It is the rapid expansion and a wide range of benefits of cryptocurrencies that you will hear about now has brought in a change in the economy of several countries. However, very little is known about the associated economic risks of using cryptocurrencies.

A couple of years ago, there were a lot of debates and discussions regarding the status of cryptocurrencies. However, at that time the primary the objective of these debates revolved around the main question which was whether or not to prohibit these digital currencies completely or to restrict its use rigidly.

However, over the years the regulators of most of the countries in the world are now more amicable about it and have even realized the benefits of it. Few are even more optimistic than the others looking at the potential of the new blockchain technology that it uses for recording all financial transactions using these digital currencies.

All these changes in beliefs, opinions, and concepts are majorly due to the futility of the bans imposed on these digital currencies before.

The market of cryptocurrency

The market of cryptocurrencies seems to be growing continually and exponentially. As of now, their number has reached very close to 1,000. Add to that and seeing the potential of these digital currencies, the central banks of different countries have already started working on new projects to create local cryptocurrencies.

Few countries are even in favor of the proposal to create a common cryptocurrency that will be accepted internationally. If this happens then it will surely put an end to the currency wars and several other speculations that are going all over the world now. This will in turn help countries all over the world to avoid the common distortions in international trade and commerce.

The concept of e-gold

According to the 2016 study by the Bank of Canada, the effects of the development and rise of the digital currency were equated with a new gold standard. Surprisingly enough, what seems to be a simple digital currency now is considered much similar to gold in several different ways.

  • First, it is the scarcity factor of this digital asset due to its limited supply that has made as good as gold.
  • Second, the elimination of risks of its value dilution is also another reason to compare it with gold.

If you consider the bitcoin, for instance, it has a set limit of about 21 million. This limit signifies that with the current algorithms of emission there will be no more bitcoins mined once it reaches the 21 million mark. According to the algorithm of emission, this figure is halved every four years. You must note at this point that the protocols for most of all the other types of cryptocurrencies are usually similar.

Another similarity of cryptocurrencies with gold is in the process of mining these digital currencies itself. Usually, a lot of resources, both tangible and intangible, are spent on mining any product. This may not have any physical value once the product is mined.
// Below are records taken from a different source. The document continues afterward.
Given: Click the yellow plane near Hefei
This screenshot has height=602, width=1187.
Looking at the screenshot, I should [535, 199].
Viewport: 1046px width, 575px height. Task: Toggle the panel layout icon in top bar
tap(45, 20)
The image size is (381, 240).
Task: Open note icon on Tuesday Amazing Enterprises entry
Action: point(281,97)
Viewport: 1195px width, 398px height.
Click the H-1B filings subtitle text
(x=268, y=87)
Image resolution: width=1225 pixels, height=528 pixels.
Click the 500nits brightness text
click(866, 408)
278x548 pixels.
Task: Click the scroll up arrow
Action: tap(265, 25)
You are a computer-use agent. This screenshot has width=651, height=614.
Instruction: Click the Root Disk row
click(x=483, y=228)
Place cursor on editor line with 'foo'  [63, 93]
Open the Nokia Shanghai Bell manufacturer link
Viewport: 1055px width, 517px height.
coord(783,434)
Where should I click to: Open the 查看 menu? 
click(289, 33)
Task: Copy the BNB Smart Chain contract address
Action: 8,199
The value is created only when these products reach the tipping point after the people uses it as a means for making payments and savings.

The drawbacks

With so much similarity to gold, it may seem that these digital currencies are advantageous at first glance. However, on a deeper probe, you will come to know the risks that these digital assets carry with it when it is used as money. These risks are typical and varied as compared to the gold standard.

Moreover, these risks are typically associated with the deflationary nature of an economy that relies heavily on a finite asset. There are several reasons for it.

  • If any product that is considered as a significant measure of value and also at the same time constantly grows in price due to the significant finiteness of it then it makes the product not a worthwhile means for the economic agents to use and spend it.
  • It is also because these products then become the “miserly knight” mode and therefore switches from consumption to savings.

Eventually, when such products are used, it can surely bring an economy to a standstill. This is, in fact, the first shortcoming of the cryptocurrencies that are related to and the result of the inability of the government of that specific country to control the supply of money.

There is another drawback when these digital assets are used as a mode of payment or savings. It is the inability to generate more demand for this means of payment that is essentially issued in a decentralized manner through an open and distributed network. That means it will undermine the functions of money as a useful means of savings.

Dissimilarities with gold

Cryptocurrencies however have a few dissimilarities with gold as well. You will find these when you read the reviews and articles on it just like you will be able to spot the difference between debt consolidation and debt settlement rating when you go through it.

That means there are lots of risks involved in it and even more importantly the regulators are finding it very difficult to estimate these risks as well and put a control measure to it.


  • Unlike gold these digital assets imply arbitrage costs to almost zero. That means at the time of the gold standard, there may be a different rate of interests prevailing in a country and therefore it will result in a tight peg when it comes to using these assets as a local currency in comparison to gold.
  • Another the significant dissimilarity of the digital currencies with gold is that on the costs of transporting. As far as gold is concerned this cost of transportation is very high and therefore gold cannot flow freely across the borders.
  • On the other hand, governments are also unable to exercise any independent interest rate policies to these digital currencies.

That means there are lots of risks involved in it and even more importantly, the regulators are finding it very difficult to estimate these risks as well and put a control measure to it.

All these calls for a more favorable financial term and that is e-money that can be transferred to any part of the world safely and securely in a fraction of a second costing virtually nothing for it as well.

Author Bio

Marina Thomas is a marketing and communication expert. She also serves as a content developer with many years of experience. She helps clients in long-term wealth plans. She has previously covered an extensive range of topics in her posts, including Money Saving, Budgeting, Cryptocurrency, Business debt consolidation, Business, and Start-ups.